Alejandro condujo despacio por Paseo de la Reforma.
Cada bache lo evitaba con cuidado para que Carmen no sintiera dolor en el pecho.
—¿Te molesta si primero pasamos por la farmacia? —preguntó él.
—Todavía tengo medicamentos.
Alejandro sonrió con suavidad.
—Lo sé. Pero el médico dijo que no debías cargar nada durante varias semanas.
Carmen lo miró sorprendida.
—¿Hablaste con mi cardiólogo?
Él asintió.
—Cuando supe que ibas a operarte, le pedí permiso para conocer las indicaciones del alta.
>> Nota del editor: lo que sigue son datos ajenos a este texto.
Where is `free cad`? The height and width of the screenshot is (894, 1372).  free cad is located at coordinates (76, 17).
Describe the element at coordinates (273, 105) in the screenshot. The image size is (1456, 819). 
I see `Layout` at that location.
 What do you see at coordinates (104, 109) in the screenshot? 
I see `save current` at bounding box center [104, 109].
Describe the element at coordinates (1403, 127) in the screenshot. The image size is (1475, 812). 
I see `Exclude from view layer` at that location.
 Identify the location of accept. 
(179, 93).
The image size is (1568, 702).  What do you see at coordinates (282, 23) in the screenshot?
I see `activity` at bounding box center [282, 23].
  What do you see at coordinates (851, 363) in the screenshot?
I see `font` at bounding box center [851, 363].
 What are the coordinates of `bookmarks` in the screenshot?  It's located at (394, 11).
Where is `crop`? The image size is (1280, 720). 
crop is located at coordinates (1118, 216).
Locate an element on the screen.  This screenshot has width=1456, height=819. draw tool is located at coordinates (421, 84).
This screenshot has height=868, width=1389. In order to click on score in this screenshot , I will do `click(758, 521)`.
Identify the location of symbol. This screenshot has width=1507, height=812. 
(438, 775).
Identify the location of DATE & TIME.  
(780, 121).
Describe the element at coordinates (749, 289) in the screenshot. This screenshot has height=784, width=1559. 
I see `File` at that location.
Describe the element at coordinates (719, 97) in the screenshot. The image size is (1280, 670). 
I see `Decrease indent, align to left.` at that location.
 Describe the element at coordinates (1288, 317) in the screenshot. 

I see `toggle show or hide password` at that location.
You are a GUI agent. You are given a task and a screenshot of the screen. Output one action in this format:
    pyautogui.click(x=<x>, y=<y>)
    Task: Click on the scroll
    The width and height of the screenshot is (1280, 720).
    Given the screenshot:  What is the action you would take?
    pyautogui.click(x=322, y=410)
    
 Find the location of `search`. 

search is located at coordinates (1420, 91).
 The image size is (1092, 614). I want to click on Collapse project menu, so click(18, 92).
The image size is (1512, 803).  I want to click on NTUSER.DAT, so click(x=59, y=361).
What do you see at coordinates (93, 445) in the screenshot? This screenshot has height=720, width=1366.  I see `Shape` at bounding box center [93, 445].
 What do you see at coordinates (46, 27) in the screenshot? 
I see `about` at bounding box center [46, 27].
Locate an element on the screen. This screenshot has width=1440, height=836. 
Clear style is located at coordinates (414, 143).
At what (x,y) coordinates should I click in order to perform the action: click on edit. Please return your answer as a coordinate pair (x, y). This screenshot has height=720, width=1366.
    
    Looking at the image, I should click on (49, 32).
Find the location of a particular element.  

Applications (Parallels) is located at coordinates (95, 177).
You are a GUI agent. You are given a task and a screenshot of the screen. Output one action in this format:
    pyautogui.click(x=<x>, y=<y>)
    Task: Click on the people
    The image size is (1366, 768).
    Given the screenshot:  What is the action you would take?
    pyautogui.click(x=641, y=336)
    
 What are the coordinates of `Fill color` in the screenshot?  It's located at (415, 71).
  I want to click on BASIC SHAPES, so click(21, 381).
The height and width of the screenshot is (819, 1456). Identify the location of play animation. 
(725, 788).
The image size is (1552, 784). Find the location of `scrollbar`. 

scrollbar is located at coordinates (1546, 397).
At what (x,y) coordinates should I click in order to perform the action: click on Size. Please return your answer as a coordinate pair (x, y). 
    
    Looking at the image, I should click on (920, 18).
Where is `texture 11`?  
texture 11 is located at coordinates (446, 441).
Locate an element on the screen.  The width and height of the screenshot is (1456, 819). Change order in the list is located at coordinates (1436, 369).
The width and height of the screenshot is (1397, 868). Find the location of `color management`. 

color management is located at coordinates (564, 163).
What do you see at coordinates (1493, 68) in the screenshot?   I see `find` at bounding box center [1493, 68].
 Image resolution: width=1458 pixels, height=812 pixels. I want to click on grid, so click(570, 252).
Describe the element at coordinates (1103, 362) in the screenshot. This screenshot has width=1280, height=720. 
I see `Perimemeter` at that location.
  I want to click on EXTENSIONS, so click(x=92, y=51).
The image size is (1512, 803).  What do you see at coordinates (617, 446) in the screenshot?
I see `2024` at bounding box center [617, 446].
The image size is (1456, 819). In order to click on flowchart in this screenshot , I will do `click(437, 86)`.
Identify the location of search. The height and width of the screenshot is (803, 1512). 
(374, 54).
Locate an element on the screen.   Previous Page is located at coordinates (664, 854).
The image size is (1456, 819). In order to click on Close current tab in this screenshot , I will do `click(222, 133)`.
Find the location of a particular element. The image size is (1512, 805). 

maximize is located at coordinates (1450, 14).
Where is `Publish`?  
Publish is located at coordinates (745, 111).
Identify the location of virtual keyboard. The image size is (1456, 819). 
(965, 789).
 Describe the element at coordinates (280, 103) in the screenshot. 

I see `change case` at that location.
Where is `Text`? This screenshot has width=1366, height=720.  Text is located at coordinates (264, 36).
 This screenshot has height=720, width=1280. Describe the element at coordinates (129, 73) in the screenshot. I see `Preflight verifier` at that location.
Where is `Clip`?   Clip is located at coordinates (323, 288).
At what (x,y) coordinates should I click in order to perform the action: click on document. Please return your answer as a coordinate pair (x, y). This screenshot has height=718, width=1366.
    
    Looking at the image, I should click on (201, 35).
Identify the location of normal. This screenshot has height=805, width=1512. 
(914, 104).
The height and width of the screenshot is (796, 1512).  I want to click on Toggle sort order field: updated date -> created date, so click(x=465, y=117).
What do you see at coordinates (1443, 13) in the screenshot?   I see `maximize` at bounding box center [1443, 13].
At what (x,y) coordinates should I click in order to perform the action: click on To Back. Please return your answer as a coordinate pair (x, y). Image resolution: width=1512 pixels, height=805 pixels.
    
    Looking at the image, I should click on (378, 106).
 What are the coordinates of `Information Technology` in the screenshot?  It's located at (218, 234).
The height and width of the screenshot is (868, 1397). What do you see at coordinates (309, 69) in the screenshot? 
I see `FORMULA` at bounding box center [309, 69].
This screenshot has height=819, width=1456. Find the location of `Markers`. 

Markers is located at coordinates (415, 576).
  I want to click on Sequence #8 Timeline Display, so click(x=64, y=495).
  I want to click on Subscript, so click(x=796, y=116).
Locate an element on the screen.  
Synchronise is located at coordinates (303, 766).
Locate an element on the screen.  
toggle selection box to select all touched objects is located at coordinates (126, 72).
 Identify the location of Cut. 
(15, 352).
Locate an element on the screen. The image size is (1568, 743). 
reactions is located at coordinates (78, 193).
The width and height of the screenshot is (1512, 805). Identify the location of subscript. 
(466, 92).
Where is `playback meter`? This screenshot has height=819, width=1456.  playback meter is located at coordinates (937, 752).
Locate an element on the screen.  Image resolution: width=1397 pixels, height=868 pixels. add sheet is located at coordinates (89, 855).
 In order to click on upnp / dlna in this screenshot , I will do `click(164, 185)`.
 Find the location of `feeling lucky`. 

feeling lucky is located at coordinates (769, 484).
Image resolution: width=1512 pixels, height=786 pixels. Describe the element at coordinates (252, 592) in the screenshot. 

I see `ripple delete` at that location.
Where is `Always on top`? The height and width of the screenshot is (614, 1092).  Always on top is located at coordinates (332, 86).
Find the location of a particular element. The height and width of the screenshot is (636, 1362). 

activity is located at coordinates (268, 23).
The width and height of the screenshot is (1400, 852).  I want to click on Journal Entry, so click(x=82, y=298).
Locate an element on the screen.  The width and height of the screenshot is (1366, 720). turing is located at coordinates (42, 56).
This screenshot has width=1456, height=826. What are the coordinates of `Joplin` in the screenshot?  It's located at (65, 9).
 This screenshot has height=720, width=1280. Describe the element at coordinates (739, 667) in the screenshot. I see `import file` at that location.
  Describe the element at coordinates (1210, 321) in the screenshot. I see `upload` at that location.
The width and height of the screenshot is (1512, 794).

Solo quería asegurarme de que alguien pudiera ayudarte.
Carmen bajó la mirada.
Su propio hijo no había preguntado cómo estaba.
Aquel hombre, al que no veía desde hacía décadas, sí lo había hecho.
Mientras tanto, Rodrigo no dejaba de marcar.
La fotografía ya recorría todas las redes sociales.
Varios conocidos comentaban lo mismo.
“Qué gesto tan elegante del licenciado Montalvo.”
“Así se cuida a una persona después de una cirugía.”
“Qué bueno que Carmen no estuvo sola.”
Pero lo que realmente inquietó a Rodrigo fue otro comentario.
“Alejandro siempre fue un hombre muy leal.”
Él conocía ese nombre.
Llevaba meses intentando conseguir una reunión con el despacho jurídico donde Alejandro era socio honorario.
Nunca había obtenido respuesta.
Dos horas después, Rodrigo llegó apresuradamente a casa de su madre.
Encontró la cochera ocupada por un automóvil que jamás había visto.
Entró sin tocar.
Alejandro estaba preparando una sopa mientras Carmen descansaba en el sillón.
Rodrigo se quedó inmóvil.
—Mamá…
Ella levantó lentamente la vista.
—¿Ahora sí tuviste tiempo?
Rodrigo tragó saliva.
—Yo…
No encontró palabras.
Por primera vez comprendía la dimensión de lo que había hecho.
No había dejado sola a su madre un día cualquiera.
La había dejado sola después de una cirugía en la que pudo haber perdido la vida.
Mariana llegó unos minutos más tarde.
Entró con un ramo de flores.
—Carmen, perdón…
Carmen observó las flores.
Después miró a su nuera.
—¿Las compraste antes o después de ver la fotografía?
El silencio respondió por ella.
Rodrigo dio un paso hacia su madre.
Las lágrimas comenzaron a llenar sus ojos.
—Mamá… me equivoqué.
Ella permaneció callada.
—Perdóname.
Se arrodilló lentamente frente al sillón.
No por Alejandro.
No por los comentarios.
Sino porque, al verla tan frágil, comprendió por primera vez que un día podía perderla para siempre.
—Pensé que…
Su voz se quebró.
—Pensé que siempre ibas a estar ahí.
Carmen respiró hondo.
—Eso mismo creen muchos hijos.
Hasta que un hospital les recuerda que ninguna madre es eterna.
Rodrigo rompió a llorar.
Alejandro tomó discretamente su abrigo.
—Voy a dejar que hablen.
Antes de salir, Carmen lo detuvo.
—Gracias… por venir.
Él sonrió.
—No tienes que agradecerme.
Hizo una breve pausa.
—Las personas no deberían pasar solas por momentos así.
Y salió en silencio.
Durante los días siguientes, Rodrigo fue todos los días a ver a su madre.
La acompañó a las revisiones.
Le preparó comida.
Aprendió a cambiar los vendajes.
No porque eso borrara lo ocurrido.
Sino porque entendió que pedir perdón también exige cambiar la conducta.
Una tarde, mientras ordenaban unos papeles, Carmen sacó una carpeta.
—Quiero que leas esto.
Era el testamento que había preparado antes de la operación.
Rodrigo sintió un nudo en la garganta.
Nunca había pensado que su madre hubiera firmado aquellos documentos creyendo que quizá no regresaría.
Cerró la carpeta sin terminar de leerla.
Abrazó a Carmen con fuerza.

—No quiero hablar de herencias.
Quiero que estés viva.
Ella le acarició el cabello como cuando era niño.
—Entonces recuerda esto.
El tiempo para cuidar a una madre siempre termina antes de lo que un hijo imagina.
Y ningún negocio, ninguna junta y ningún compromiso importante compensan el día en que ella te necesitó… y tú decidiste no ir.